Sound and fury in Washington

David Cameron, the British Prime Minister, and Barack Obama, the US President, are in "violent agreement" that last year's compassionate release of the convicted Lockerbie bomber by the Scottish Justice Secretary was a mistake.

The curious phrase – did Cameron and Obama perhaps have an arm wrestle in which neither was able to gain the advantage, or something even more serious? – was uttered by the Prime Minister during a joint press conference with the President after their summit meeting in Washington DC on 20 July 2010.

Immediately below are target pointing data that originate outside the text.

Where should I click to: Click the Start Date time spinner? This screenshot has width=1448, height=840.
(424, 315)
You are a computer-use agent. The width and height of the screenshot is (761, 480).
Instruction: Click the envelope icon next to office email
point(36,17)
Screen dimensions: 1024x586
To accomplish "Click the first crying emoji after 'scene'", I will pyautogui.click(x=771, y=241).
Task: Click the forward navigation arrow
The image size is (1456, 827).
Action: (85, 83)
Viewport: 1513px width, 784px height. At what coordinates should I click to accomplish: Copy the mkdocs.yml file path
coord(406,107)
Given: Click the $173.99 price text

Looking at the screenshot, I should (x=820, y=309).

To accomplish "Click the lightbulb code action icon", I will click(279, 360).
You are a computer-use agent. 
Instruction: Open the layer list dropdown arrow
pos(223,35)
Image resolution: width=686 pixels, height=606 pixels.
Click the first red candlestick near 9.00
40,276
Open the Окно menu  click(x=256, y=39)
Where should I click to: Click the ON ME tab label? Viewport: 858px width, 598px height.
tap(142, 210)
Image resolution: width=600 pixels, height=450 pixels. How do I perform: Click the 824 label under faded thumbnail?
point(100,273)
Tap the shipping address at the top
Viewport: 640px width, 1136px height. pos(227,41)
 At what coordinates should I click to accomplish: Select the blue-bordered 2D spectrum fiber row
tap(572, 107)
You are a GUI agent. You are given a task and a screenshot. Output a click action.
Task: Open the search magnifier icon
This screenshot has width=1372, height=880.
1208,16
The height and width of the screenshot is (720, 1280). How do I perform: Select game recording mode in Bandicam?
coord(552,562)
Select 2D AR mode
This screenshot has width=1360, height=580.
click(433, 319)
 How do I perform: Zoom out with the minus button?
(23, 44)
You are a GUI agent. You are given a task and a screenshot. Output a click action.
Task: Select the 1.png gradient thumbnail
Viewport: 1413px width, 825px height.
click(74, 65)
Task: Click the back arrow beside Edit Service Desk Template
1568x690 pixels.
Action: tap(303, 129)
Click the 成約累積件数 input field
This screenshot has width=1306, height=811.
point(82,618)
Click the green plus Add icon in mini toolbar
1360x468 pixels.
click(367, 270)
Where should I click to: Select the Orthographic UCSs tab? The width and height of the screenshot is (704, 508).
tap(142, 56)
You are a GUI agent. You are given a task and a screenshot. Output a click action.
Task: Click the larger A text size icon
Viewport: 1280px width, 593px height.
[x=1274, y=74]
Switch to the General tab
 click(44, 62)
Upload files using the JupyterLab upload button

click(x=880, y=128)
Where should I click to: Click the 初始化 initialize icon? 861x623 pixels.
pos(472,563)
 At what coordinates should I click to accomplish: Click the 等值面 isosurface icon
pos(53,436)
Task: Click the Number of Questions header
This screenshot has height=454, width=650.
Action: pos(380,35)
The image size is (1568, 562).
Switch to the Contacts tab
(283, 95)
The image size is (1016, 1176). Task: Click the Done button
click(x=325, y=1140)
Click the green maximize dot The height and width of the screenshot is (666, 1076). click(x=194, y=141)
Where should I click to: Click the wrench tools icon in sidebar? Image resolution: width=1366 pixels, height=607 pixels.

Mr Cameron has apparently committed to a review of UK Government papers relating to the UK-Libya deal in 2007 (for which BP admittedly lobbied) to be carried out by the UK Cabinet Secretary, while President Obama will not press for the full inquiry sought by four US Senators and Secretary of State Hillary Clinton.   But since Mr Cameron apparently knows already that the Megrahi release was not BP's fault, the review seems most unlikely to offer new insights into the whole matter.

The conjunction of BP's unpopularity in the USA after the Deepwater Horizon oilspill, Cameron's Washington visit, the approach of mid-term elections to the US Senate in November while Obama's approval ratings slump, and of course Megrahi's continued survival, has led to this early revival of the story (Scots Law News had thought it would probably hot up nearer the anniversary of the release).  The projected inquiry on 29 July by the US Senate Foreign Relations Committee should now keep it going a while longer.

Words from the Scottish play come irresistibly to mind:

It is a tale told by an idiot, full of sound and fury, signifying nothing.